YOUR OBJECTIVE
Please filter the entries and return only the lines that include "computer".

RECORDS TO PROCESS
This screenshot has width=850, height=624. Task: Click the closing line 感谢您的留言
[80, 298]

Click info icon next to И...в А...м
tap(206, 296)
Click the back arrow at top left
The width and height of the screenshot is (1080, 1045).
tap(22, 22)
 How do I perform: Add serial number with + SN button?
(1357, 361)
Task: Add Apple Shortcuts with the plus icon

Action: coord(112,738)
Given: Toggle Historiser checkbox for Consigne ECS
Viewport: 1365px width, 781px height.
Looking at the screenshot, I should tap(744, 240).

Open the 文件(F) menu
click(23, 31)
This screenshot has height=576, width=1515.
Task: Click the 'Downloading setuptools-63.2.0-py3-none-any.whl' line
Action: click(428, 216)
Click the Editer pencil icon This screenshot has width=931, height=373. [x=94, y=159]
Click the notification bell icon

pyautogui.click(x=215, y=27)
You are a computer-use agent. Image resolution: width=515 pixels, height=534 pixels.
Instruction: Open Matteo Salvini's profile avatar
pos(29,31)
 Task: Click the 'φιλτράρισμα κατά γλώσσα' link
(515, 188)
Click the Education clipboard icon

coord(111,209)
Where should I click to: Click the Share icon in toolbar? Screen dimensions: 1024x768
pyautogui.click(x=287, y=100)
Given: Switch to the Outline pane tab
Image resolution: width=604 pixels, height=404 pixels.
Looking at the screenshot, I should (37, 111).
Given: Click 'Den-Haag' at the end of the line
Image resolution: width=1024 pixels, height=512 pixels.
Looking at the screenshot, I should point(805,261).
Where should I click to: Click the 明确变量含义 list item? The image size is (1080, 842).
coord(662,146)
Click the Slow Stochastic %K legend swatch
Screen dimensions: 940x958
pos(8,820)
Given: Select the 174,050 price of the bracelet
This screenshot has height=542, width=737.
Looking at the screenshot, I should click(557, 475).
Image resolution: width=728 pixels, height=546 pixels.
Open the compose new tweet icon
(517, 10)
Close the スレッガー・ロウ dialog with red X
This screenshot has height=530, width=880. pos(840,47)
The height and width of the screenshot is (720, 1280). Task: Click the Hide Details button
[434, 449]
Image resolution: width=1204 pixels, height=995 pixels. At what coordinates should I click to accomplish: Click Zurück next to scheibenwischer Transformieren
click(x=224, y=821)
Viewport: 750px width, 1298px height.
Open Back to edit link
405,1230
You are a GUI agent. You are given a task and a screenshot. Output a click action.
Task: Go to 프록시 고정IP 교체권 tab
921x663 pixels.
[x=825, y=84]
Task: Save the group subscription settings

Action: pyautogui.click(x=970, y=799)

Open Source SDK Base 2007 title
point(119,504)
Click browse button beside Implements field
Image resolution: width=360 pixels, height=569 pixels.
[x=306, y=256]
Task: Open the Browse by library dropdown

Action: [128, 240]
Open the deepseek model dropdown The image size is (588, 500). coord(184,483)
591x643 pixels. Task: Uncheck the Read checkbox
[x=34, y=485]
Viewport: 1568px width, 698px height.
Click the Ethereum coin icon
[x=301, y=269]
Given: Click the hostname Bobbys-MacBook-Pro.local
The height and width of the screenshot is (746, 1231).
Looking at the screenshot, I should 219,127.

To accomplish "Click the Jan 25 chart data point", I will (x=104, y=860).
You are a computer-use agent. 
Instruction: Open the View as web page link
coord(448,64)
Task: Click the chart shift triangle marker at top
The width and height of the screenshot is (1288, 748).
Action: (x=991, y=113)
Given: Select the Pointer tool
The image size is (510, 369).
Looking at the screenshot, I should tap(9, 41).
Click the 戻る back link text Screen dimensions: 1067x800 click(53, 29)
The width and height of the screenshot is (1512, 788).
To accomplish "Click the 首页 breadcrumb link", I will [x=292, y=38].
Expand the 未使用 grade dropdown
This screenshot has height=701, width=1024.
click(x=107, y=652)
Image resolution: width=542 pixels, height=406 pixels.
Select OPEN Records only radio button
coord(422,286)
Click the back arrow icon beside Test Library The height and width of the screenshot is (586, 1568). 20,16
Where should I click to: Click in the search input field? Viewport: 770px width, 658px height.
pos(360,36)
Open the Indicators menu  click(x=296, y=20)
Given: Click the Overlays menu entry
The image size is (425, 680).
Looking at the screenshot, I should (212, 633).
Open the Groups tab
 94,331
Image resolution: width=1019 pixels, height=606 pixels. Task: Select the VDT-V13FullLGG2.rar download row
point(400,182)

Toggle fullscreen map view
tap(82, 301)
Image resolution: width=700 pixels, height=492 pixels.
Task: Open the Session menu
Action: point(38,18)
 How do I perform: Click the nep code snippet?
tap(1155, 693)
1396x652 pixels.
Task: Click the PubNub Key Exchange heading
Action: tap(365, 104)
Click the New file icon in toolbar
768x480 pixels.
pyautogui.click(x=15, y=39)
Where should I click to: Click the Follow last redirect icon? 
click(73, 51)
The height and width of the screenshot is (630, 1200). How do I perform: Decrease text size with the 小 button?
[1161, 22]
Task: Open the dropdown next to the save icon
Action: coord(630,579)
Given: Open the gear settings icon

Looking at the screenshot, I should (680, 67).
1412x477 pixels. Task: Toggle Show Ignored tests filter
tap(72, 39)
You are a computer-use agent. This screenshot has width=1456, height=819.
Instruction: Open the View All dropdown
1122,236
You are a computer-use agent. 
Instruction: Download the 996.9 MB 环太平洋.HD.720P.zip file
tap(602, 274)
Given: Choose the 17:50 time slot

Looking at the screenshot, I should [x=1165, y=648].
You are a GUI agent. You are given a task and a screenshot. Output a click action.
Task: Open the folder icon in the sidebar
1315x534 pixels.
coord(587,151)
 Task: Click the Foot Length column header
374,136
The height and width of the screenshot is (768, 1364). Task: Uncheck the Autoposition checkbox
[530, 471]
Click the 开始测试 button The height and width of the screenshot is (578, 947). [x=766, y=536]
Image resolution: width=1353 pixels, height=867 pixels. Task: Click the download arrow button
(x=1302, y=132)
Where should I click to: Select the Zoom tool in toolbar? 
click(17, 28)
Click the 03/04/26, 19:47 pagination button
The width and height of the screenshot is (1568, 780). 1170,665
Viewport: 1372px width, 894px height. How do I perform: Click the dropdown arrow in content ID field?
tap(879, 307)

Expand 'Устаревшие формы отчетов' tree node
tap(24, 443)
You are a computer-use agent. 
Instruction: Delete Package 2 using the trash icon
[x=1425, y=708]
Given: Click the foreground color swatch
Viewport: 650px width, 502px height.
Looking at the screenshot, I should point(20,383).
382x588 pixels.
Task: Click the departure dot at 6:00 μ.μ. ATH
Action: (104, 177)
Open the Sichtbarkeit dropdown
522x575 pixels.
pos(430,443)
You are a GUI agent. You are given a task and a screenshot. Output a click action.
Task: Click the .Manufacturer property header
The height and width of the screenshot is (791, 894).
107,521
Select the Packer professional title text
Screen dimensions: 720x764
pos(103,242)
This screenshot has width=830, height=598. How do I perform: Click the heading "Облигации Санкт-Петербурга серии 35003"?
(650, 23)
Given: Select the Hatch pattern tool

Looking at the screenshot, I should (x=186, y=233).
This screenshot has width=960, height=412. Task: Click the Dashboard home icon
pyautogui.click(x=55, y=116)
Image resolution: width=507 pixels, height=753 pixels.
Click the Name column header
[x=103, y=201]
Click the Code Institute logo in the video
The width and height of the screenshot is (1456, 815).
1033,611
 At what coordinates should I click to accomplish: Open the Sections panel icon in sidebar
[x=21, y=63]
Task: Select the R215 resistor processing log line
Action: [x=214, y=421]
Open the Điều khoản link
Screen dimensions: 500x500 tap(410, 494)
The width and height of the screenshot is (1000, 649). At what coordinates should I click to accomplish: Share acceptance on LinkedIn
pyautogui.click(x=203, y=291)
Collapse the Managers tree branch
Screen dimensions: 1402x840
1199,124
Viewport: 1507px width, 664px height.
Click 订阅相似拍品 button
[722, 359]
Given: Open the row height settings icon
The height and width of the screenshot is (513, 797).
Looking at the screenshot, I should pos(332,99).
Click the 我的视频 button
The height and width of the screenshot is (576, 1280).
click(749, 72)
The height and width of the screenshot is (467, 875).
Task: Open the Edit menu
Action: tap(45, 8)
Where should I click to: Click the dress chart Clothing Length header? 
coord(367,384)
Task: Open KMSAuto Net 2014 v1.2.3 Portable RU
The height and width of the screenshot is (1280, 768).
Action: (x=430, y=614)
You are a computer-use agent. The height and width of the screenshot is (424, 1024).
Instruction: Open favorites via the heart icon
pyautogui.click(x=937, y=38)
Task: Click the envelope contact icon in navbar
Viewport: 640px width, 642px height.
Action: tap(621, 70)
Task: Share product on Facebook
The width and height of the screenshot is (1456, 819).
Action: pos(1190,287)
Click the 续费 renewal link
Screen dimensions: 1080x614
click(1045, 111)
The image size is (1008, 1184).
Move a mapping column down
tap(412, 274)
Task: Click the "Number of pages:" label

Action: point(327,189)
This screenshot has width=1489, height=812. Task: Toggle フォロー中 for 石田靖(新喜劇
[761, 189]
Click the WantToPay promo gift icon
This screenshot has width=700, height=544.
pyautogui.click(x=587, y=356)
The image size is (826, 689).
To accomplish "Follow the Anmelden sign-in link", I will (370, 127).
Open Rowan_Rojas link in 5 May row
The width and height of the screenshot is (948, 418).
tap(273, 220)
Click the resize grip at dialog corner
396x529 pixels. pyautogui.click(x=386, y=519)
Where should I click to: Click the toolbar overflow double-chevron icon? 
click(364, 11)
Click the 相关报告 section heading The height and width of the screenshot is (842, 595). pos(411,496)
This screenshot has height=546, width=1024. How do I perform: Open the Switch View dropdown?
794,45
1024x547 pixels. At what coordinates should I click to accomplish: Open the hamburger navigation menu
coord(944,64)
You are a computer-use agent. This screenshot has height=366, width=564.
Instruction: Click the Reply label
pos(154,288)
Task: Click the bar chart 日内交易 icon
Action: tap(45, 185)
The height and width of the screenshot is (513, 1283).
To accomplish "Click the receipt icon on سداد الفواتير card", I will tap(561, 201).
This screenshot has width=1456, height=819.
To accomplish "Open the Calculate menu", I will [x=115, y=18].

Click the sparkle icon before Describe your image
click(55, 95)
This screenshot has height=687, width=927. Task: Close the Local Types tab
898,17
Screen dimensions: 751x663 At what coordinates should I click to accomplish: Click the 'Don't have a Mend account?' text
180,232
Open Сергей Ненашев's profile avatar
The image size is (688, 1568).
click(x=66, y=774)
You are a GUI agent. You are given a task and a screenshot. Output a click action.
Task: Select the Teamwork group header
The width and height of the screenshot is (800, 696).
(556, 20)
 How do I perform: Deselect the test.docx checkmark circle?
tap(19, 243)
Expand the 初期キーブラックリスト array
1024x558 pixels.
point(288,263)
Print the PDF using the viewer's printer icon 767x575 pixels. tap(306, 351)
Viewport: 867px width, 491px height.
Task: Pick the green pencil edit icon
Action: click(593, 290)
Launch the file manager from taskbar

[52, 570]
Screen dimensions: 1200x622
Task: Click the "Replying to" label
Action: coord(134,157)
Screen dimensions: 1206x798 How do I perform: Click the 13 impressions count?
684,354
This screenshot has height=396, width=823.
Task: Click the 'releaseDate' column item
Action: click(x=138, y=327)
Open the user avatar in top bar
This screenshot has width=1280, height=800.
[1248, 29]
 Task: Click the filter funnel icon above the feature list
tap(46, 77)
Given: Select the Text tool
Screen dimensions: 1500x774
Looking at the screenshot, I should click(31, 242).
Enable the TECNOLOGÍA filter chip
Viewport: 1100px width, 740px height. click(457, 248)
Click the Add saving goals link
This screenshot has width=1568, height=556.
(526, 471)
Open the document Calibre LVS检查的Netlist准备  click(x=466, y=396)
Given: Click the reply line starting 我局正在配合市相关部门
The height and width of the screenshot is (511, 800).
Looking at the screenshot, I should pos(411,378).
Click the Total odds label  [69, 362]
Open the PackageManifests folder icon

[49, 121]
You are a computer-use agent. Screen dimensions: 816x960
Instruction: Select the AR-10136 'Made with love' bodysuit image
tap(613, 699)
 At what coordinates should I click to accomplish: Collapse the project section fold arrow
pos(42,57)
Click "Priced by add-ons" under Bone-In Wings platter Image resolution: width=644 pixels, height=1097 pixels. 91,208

RESULT OF THE EXERCISE
You are a computer-use agent. Image resolution: width=515 pixels, height=534 pixels.
You are a computer-use agent. 
You are a computer-use agent. This screenshot has width=1456, height=819.
You are a computer-use agent. 
You are a computer-use agent. 
You are a computer-use agent. The height and width of the screenshot is (424, 1024).
You are a computer-use agent. This screenshot has height=366, width=564.
You are a computer-use agent. Screen dimensions: 816x960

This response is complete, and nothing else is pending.